Bill Knight column for Thursday,
Friday or Saturday, Nov. 9, 10 or 11
After right-wing media demanded the
removal of special counsel Robert Mueller from the ongoing investigation of
alleged Russian interference in the 2016 election, a few Republican dutifully
introduced a measure to pressure him to quit.
Voices including Fox Business Network’s
Lou Dobbs, Fox News host Jeanine Pirro and former House Speaker Newt Gingrich
last week called for dumping Mueller. (Gingrich in May said Mueller was a
“superb choice to be special counsel.”)
GOP Congressmen Matt Gaetz of Florida,
Andy Biggs of Arizona, and Louie Gohmert of Texas on Nov. 3 introduced HR 606 (“Expressing
the sense of the House of Representatives that Robert Mueller should resign from
his special counsel position”). They say Mueller must resign because he was the
FBI director in 2010 when U.S. government agencies approved the sale of Uranium
One, a Canadian energy company, to a Russian nuclear-energy firm. The deal
required approval because Uranium One had U.S. operations.
Conservatives have seized on the Uranium
One deal, trying to connect it to Hillary Clinton, who was the Secretary of State
then. U.S. Rep. Devin Nunes (R-Calif.), the chair of the House Intelligence
Committee who wants hearings on the matter, said the U.S. government sold “20
percent of our uranium” to Russia’s nuclear-energy agency Rosatom, a claim
repeated by right-wing media. However, the Washington Post fact checker shows
that the 20-percent number is misleading, that the transaction was for mining
LICENSES for about 20 percent of extraction CAPACITY, and that uranium cannot
be exported without a export license, WHICH ROSTOM DOESN’T HAVE.
Plus, Uranium One’s U.S. holdings are less
than 20 percent (the U.S. Nuclear Regulatory Commission puts it closer to 10
percent), and, the Post reported, Rosatom “was more interested in the company’s
holdings in Kazakhstan, the world’s leading uranium producer.”
Distractions aside, indictments last week
of Trump campaign chair Paul Manafort and his associate Rick Gates – along with
the revelation that Trump foreign policy adviser George Papadopolous pleaded
guilty to related charges – seemed to panic the White House.
“The walls are closing in,” an unnamed
Republican close to top administration staff told the Washington Post.

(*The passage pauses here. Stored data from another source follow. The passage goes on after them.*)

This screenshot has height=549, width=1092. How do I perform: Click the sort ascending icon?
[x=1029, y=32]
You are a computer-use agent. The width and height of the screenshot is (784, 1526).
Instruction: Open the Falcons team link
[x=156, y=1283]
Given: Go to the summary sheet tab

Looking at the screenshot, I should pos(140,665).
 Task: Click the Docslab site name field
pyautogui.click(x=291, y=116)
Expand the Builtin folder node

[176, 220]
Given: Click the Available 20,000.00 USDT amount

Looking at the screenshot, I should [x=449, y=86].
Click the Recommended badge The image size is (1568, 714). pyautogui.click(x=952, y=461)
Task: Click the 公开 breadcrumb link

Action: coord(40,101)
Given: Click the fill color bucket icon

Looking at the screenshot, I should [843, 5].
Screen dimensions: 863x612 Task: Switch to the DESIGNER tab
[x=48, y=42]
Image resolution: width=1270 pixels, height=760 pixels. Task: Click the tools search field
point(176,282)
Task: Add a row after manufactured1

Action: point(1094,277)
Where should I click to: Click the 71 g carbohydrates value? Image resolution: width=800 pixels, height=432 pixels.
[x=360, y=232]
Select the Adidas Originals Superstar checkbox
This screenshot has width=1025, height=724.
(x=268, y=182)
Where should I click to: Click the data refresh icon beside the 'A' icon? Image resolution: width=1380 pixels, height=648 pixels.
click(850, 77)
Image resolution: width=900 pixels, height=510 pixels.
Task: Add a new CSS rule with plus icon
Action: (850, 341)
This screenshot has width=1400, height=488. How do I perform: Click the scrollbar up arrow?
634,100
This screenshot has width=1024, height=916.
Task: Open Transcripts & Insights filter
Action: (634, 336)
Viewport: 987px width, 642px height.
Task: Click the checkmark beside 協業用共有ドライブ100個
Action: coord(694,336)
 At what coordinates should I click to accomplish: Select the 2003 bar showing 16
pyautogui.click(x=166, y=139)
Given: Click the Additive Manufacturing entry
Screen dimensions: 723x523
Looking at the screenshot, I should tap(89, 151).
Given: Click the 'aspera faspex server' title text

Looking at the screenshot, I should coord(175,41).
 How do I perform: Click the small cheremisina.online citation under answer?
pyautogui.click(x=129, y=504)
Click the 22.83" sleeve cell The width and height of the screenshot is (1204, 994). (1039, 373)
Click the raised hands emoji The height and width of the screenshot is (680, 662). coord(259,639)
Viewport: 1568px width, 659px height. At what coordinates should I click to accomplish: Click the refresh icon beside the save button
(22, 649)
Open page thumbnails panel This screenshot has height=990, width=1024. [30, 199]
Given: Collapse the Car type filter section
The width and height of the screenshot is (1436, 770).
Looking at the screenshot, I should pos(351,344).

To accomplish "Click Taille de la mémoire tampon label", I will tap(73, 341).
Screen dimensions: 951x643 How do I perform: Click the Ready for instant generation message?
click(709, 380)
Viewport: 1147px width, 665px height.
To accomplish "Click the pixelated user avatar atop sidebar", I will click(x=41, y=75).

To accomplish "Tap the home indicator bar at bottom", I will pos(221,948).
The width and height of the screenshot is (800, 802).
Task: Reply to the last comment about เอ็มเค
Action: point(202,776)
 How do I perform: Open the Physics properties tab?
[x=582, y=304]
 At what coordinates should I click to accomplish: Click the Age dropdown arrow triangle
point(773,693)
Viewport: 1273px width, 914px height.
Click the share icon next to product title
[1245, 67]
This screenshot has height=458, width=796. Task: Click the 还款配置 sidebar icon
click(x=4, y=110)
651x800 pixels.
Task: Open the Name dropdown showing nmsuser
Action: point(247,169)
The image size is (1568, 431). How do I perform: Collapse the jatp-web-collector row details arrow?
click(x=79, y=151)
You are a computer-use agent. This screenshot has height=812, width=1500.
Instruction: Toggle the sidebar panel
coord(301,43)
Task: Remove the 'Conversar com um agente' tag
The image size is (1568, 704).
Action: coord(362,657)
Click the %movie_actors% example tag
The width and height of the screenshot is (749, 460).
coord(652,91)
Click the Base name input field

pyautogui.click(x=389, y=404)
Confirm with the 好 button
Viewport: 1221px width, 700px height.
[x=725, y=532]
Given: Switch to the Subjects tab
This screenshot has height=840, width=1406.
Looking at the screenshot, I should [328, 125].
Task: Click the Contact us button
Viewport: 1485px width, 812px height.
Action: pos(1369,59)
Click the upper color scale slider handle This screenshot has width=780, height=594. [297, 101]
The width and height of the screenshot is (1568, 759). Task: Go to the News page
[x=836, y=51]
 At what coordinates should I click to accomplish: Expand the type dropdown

“Everyone is freaking out.”
Meanwhile, people who were involved in the
1970s Watergate investigation recalled President Nixon firing the first
Watergate special prosecutor, Archibald Cox in 1973 and lessons to be learned. Republican
William Ruckelhaus was Deputy Attorney General of the United States in 1973,
when U.S. Attorney General Elliot Richardson, a fellow Republican, said he’d
heard that President Richard Nixon might fire Cox. Ruckelhaus doubted it,
saying public opinion would oppose such a move. But it happened, as he
reflected this summer in the New York Times.
“Americans would not acquiesce to a
president firing a special prosecutor chosen by the Attorney General to investigate
possible presidential misconduct,” Ruckelhaus wrote.
“Elliot [Richardson] and I resigned after
refusing to carry out President Nixon’s order to fire the special prosecutor,”
he said. “Cox was then dismissed by Robert Bork, designated acting Attorney
General.
“The resulting public firestorm marked the
beginning of the end of the Nixon presidency,” he said. “Congressional support
eroded, the House Judiciary Committee began impeachment hearings, and the
Supreme Court ordered the release of White House tapes capturing the president
and his aides plotting the cover-up.”
An assistant special prosecutor during
Watergate, Jill Wine-Banks, in the Chicago Tribune was more forceful.
“The president should understand that his
potential use of the pardon and the possible firing or limitation of special
counsel Robert Mueller's investigation are likely to cause as much backlash as
such conduct did during Watergate,” she warned. “Either action could doom
Trump's presidency in its relative infancy… Republicans should think hard about
how these actions could torpedo the 2018 midterm election for the GOP.
“So, too, I believe any attempt to
diminish or damage the reputation of the highly respected Mueller — a
Republican — with unsupported allegations of conflicts of interest,” she
continued. “Nor should Trump's threat to limit the scope of Mueller's
investigation be allowed to stand. The investigation must go where the evidence
leads and Trump, who is directly involved in the case, cannot tell a special
prosecutor what he can and cannot look into.
“President Trump should think about the
public outcry caused by the Saturday Night Massacre,” she added.
Some suggest that if key Republicans –
Sens. Susan Collins, Bob Corker, Jeff Flake or John McCain – stood up to the
threat and said they’d withhold support for Trump’s agenda, the President and
his House brown-nosers may retreat. But that’s not reassuring.
Ruckelhaus expressed dread at a
constitutional crisis.
“Are we headed for another long national
nightmare?” he asked. “For the sake of the country, I hope not.”